In Japan, sumo wrestlers are supposed to be the (ample) embodiment of classical virtues such as discipline and honor. But these days the sport is governed by a dysfunctional, hidebound organization and constantly mired in disgrace. The latest blow to hit the fighters is a fixing scandal, uncovered earlier this month when police found text messages from more than a dozen wrestlers colluding with their oversize opponents to throw bouts for money. (One typical text, from a rikishi named Kiyoseumi: “Could you give me a win in the next tournament? If not, I want my 200,000 [yen] back.” Rival wrestler: “Sure thing! Could you wait a little? I need to make a payment of 700,000 [yen] after this tournament, so let me get back to you after that.”)

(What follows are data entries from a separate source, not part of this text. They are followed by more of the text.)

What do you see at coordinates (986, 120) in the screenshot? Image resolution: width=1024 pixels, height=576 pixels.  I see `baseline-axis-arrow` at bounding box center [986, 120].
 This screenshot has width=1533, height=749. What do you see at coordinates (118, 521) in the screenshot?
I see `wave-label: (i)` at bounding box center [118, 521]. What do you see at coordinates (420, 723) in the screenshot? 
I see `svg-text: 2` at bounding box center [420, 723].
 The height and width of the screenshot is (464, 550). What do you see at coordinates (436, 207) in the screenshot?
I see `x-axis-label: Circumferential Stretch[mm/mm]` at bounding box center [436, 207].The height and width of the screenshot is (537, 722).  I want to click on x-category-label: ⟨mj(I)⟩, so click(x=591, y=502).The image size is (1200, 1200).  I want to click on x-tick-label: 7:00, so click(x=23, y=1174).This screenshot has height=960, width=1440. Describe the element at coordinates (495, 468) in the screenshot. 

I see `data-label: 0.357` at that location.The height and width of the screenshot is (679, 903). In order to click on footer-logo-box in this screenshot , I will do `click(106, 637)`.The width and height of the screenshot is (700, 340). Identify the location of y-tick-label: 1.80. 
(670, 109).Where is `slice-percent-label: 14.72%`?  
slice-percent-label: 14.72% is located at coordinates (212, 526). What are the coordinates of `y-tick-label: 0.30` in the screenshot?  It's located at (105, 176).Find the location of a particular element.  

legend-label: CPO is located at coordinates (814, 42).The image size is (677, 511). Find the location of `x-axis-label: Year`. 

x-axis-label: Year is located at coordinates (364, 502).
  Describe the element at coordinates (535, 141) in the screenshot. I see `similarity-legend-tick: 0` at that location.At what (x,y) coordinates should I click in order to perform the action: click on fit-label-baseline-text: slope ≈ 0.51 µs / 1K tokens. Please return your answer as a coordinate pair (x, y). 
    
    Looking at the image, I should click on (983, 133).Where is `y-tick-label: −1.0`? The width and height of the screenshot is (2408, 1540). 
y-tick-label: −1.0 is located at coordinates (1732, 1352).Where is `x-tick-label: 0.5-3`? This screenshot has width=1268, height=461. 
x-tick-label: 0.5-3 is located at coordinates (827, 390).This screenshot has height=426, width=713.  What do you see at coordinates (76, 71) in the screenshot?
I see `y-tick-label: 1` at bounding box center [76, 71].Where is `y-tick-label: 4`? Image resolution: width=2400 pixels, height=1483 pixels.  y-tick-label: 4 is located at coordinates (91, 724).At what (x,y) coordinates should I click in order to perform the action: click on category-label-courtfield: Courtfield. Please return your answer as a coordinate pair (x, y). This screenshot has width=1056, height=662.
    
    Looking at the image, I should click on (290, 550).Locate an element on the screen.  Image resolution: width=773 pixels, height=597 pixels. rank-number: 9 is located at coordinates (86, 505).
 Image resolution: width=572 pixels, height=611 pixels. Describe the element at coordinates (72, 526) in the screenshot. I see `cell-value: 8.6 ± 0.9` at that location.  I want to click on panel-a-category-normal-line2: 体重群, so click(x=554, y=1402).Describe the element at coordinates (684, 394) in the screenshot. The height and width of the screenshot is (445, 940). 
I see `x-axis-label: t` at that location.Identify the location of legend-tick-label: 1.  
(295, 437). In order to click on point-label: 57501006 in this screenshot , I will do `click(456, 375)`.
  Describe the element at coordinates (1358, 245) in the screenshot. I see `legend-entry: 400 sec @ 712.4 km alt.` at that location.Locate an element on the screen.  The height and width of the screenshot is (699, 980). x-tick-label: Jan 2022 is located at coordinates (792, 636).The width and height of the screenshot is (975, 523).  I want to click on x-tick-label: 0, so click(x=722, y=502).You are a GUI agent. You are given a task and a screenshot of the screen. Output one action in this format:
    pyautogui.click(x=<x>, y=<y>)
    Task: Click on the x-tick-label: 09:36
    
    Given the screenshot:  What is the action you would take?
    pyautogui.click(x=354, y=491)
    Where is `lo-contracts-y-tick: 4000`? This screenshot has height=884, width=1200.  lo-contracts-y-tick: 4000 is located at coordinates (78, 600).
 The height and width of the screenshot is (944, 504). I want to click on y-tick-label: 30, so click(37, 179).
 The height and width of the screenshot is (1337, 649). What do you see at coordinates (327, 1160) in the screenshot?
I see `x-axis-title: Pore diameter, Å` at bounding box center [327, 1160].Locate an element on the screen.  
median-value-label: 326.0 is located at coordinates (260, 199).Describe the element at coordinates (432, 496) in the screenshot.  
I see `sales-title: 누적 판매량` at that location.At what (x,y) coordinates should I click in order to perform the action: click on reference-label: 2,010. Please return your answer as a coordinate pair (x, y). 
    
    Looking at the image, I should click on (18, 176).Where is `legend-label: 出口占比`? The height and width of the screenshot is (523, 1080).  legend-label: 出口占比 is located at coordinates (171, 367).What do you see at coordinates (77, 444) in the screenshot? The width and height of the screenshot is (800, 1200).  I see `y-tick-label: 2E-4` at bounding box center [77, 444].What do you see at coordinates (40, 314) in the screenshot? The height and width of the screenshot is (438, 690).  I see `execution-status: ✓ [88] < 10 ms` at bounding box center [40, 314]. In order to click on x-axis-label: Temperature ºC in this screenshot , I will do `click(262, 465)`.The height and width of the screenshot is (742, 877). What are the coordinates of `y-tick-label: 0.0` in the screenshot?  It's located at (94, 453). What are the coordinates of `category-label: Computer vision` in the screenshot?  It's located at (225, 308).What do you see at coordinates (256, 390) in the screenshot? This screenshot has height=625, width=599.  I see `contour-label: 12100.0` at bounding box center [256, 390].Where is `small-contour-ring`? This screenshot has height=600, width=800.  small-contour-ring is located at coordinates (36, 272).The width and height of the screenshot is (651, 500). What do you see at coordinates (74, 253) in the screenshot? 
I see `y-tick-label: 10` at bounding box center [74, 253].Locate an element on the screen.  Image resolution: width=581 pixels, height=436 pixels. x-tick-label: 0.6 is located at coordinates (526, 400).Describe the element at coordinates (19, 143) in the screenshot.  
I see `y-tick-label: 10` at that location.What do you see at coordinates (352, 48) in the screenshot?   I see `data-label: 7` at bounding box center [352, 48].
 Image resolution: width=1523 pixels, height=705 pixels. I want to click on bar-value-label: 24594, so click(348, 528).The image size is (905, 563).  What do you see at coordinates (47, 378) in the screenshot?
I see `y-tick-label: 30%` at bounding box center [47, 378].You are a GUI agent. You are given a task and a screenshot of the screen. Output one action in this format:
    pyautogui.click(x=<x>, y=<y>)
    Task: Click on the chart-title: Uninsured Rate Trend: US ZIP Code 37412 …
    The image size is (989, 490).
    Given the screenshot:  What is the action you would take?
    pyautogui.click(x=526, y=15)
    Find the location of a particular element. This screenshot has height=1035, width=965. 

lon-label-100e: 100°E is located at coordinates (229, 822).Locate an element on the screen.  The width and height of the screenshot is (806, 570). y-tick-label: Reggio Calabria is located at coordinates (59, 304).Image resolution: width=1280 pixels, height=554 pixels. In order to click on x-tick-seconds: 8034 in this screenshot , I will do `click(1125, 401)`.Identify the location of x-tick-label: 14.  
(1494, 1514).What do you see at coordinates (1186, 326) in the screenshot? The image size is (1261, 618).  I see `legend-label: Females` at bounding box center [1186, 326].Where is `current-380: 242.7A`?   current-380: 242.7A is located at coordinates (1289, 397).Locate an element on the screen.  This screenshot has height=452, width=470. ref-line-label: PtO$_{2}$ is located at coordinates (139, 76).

The wrestlers’ unscrupulous behavior couldn’t come at a worse time for sumo, which has been sullied by a string of controversies in the past few years. Since 2007, participants have been busted for smoking pot, engaging in illegal gambling, and, in one particularly sorry case, beating an apprentice to death. And while suspicions of match fixing in sumo are nothing new, the emergence of actual evidence has so shamed the Japan Sumo Association (JSA) that it reluctantly canceled its spring tournament for the first time in 65 years and put off all provincial tours for the rest of the year. The association is also freezing regular tournaments until an investigative panel gets to the bottom of the mess. That’ll be a long slog—the wrestlers are refusing to submit their cell phones to investigators, claiming they lost them or “submerged [them] in water by accident.”
The stonewalling—and the JSA’s refusal to admit that match fixing went on in the past—has led some critics to suggest that sumo is now closer in spirit to America’s clownish pro-wrestling tournaments (where bouts are often staged) than to its ties to Shinto rituals. Until the sport cleans up its act, sumo may continue to be entertaining—but only as shoddy theater and not a fair fight.